Just like with OpenWeather, we need to make an account [here](https://developer.spotify.com/) (this is essentially the same as making a regular Spotify account) and then get an API key (Spotify requires two things, actually, a Client ID and a secret key). At the above website, go to:

- Dashboard
- Log into your Spotify account (make one if you don't have one)
- Accept the terms of using the API
- Create an app (you can call it anything, I called mine `DS3000_Spotify`)
- Get a client ID (mine is `952bb78187fd483b9a9e1edc7ab78100`, though it is usually good practice to **not** share this) and a client secret (**never share this with anyone**: save it in a separate file like we did with our OpenWeather API key earlier)

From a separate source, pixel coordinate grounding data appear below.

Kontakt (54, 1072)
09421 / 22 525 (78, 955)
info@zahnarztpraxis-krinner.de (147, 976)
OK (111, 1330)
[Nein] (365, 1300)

There exists a file `spotify_secret.py` in same directory as this jupyter notebook which contains:
    
    secret = 'professormohitssecretspotify'

In [35]:
from spotify_secret import secret

In [36]:
# Authentication
cid = '952bb78187fd483b9a9e1edc7ab78100'

client_credentials_manager = SpotifyClientCredentials(client_id=cid, client_secret=secret)
sp = spotipy.Spotify(client_credentials_manager = client_credentials_manager)

You will learn more about how to use Spotipy, including the tricky bits that are unique to its usage, on Homework 2. **START THIS EARLY ONCE IT IS RELEASED NEXT WEEK!!**